I have a soft spot for animals and the loveliest books about them, but having just said farewell to a beloved feline companion, I was triply taken with What’s Your Favorite Animal? (public library), in which the great Eric Carle invites some of today’s most celebrated children’s book illustrators — including Jon Klassen, Peter Sís, Lucy Cousins, and Lane Smith — to each draw their favorite animal

A simple concept, but an infinitely delightful and rewarding execution.

Eric Carle: Cats

Carle contextualizes his own selection with a heart-warming anecdote:

I have always liked animals. But cats are my favorites. I have a photograph of myself when I was three years old, holding a couple of kittens. And I am sneezing. I must have been allergic to them, but my mother claimed I had a cold.

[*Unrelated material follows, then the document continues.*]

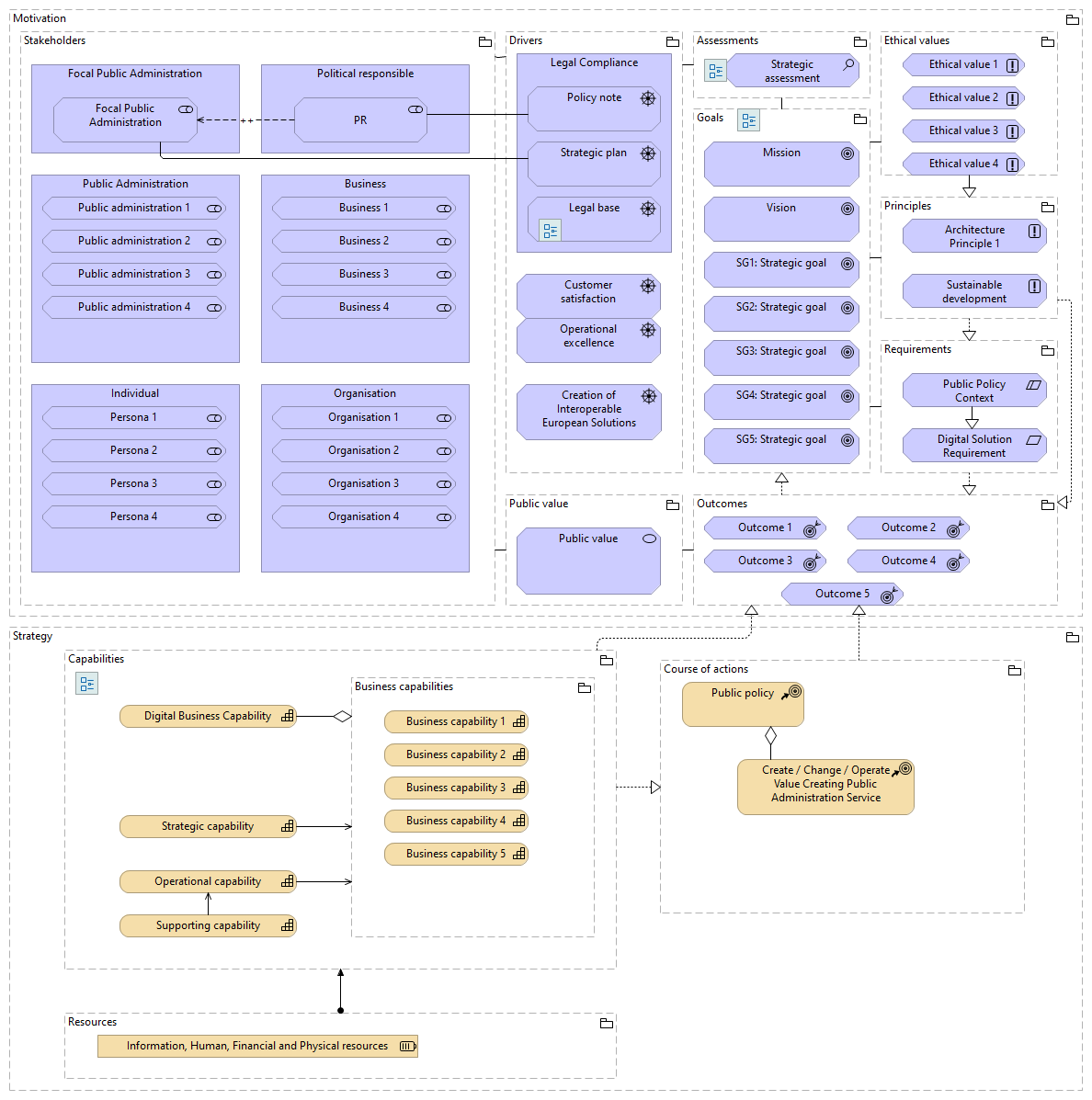
Task: Open the diagram link icon beside Strategic assessment
Action: (715, 70)
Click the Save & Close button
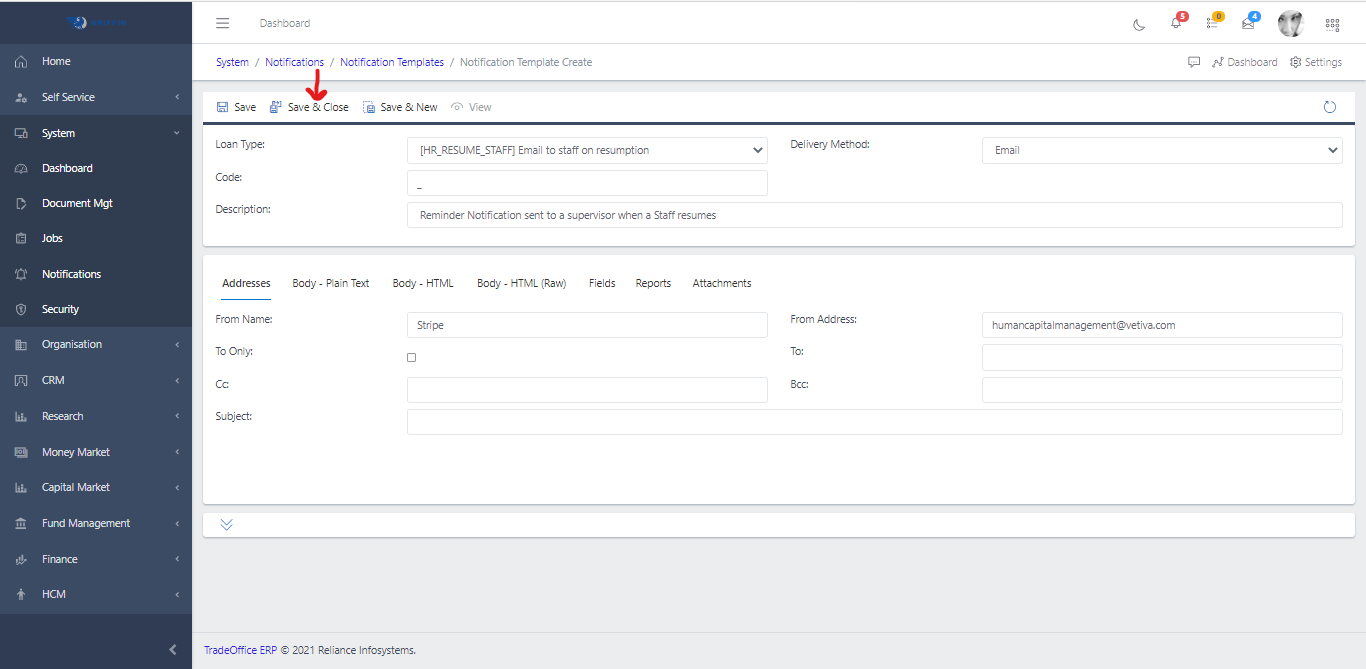 tap(309, 106)
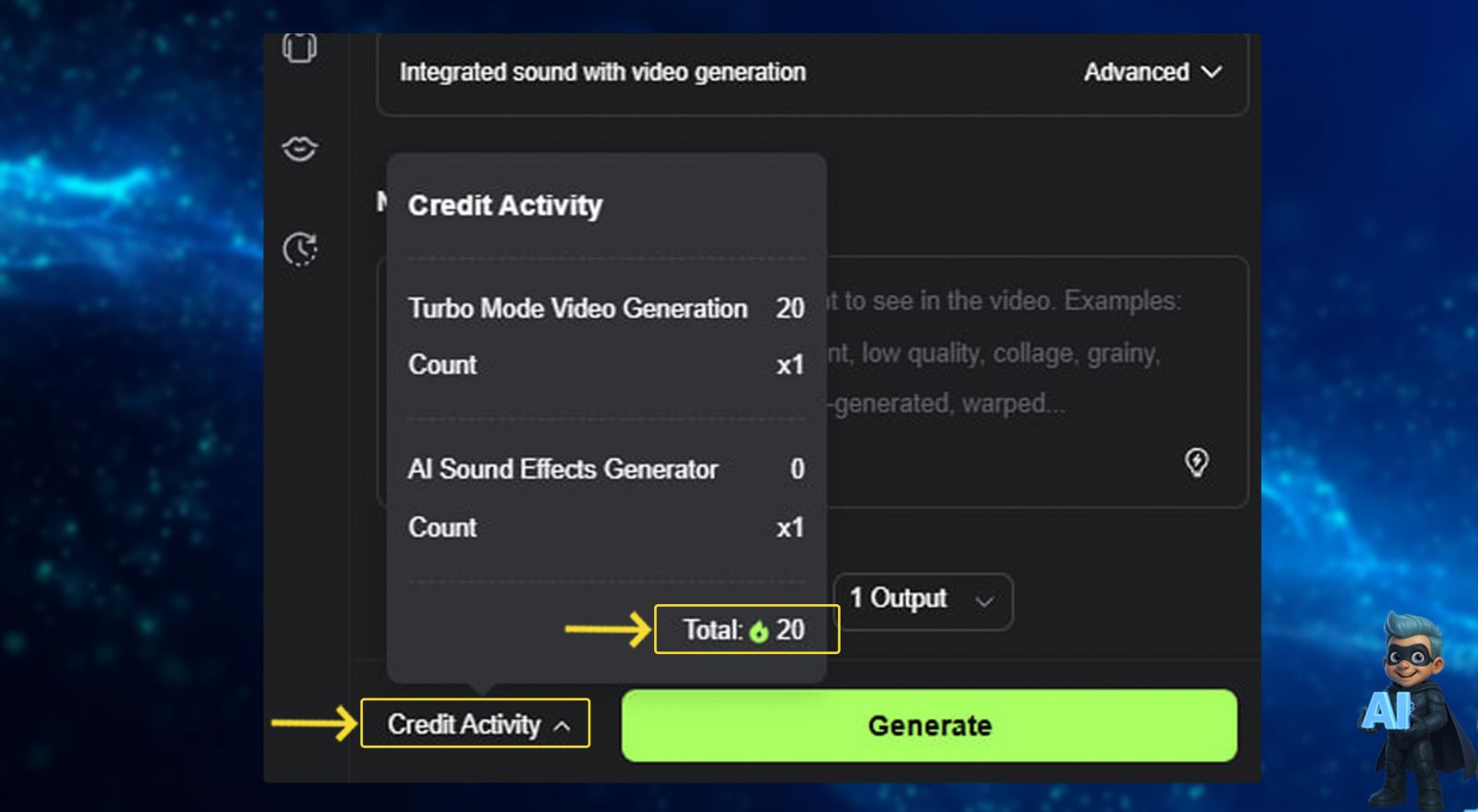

Later when I was grown up, Fiffi lived with me in my Greenwich Village New York City walk-up. Fiffi was a long-haired black beauty. One day when I was peeling string beans in the kitchen, she showed great interest in my task. After a while she even began to meow ever so slightly. It sounded like begging to me. Finally I threw a string bean down the long hallway. Fiffi chased after it, fetched it, and returned it to me. Again I threw the string bean down the hallway. Finally, after many chases, Fiffi picked up the string bean, ignored me, and walked into the closet. She placed it into a shoe of mine. Then she curled herself around the shoe and went to sleep, guarding the string bean.

Peter McCarty: Bunny

Lucy Cousins: Leopard

Jon Klassen: Duck

Jon Klassen, enchanter of the ordinary, goes for the underduck:

Most times when you see a duck in a story, it’s not very smart. Usually it is in the middle of falling for a trick somebody is playing on it. But I like ducks. I like watching them walk around.

Mo Willems: Amazonian Neotropical Lower River Tink-Tink

Peter Sís: Blue Carp

Sís relays the heartening twist on a peculiar national custom behind his choice:

I am from the Czech Republic where people eat carp every Christmas Eve. It is a tradition. Just before the Christmas holidays, giant barrels with live carp are set up in the streets so people can buy one and bring it home fresh. There, they let the carp swim in the bathtub Christmas Eve. The carp would look all blue and lonely in the bathtub, and we, the children, would be fascinated and give her a name and try to put our little fingers in her toothless, breathing mouth. What usually happened on Christmas Eve when the carp is supposed to become dinner was that the children would cry, go on strike, and finally the carp would be taken by the whole family to the river Vltava and released. You would see many families coming with their carps to the river and blue fish swimming toward the ocean. This gave us all hope! So my favorite creature of hope is the blue carp.

What’s Your Favorite Animal? is absolutely wonderful from cover to cover. Complement it with 2013’s best books about animals.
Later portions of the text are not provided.